Stay up to date with notifications from The Independent

Notifications can be managed in browser preferences.

Is it time to forgive and forget Kelvin Mackenzie and the Sun over the lies they told about Hillsborough?

Our writer scooped the nation on the official report in the Hillsborough Stadium disaster. Here he reflects on the controversial coverage of that fateful day

Ian Herbert
Friday 28 September 2012 15:15 BST
Comments

Hasn’t the time arrived to forgive and forget where The Sun and Hillsborough are concerned?

I thought so, because I’ve spent the last few years writing on football and sometimes knock around Liverpool Football Club, where I see The Sun’s decent, diligent football writers, going about the formidable task of covering the club in the place where none of the locals want their newspaper to be. It seemed to me – though I always felt it too delicate an issue to ask – that they stepped into the background of the weekly press conference fray a little, after Kenny Dalglish, the Liverpool manager on the day of the tragedy, returned to the job last year. If my suspicion was correct then such an act of quiet deference doesn’t fit with the naked hate which Merseyside still feels for the paper, whose version of ‘The Truth’ after the disaster which killed 96 people was that the club’s own supporters attacked rescue workers that day, pickpocketed the dead and urinated on police. All of which we now know to have been lies, disseminated by police officers in an act of self-preservation.

▶ Provided data
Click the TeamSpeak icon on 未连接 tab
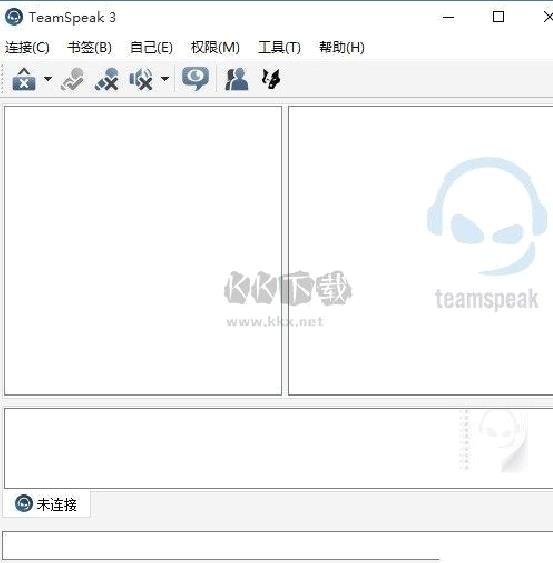553x563 pixels. pyautogui.click(x=24, y=503)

▶ Parts of the exercise
a) Name each accusation that, according to the Hillsborough article, The Sun's version of "The Truth" made against Liverpool supporters.
b) In the Hillsborough article, print everything from "Stay up to date" down to "Hillsborough are concerned?".

▶ Correct answers
a)
- They attacked rescue workers that day.
- They pickpocketed the dead.
- They urinated on police.

b)
Stay up to date with notifications from The Independent

Notifications can be managed in browser preferences.

Is it time to forgive and forget Kelvin Mackenzie and the Sun over the lies they told about Hillsborough?

Our writer scooped the nation on the official report in the Hillsborough Stadium disaster. Here he reflects on the controversial coverage of that fateful day

Ian Herbert
Friday 28 September 2012 15:15 BST
Comments

Hasn’t the time arrived to forgive and forget where The Sun and Hillsborough are concerned?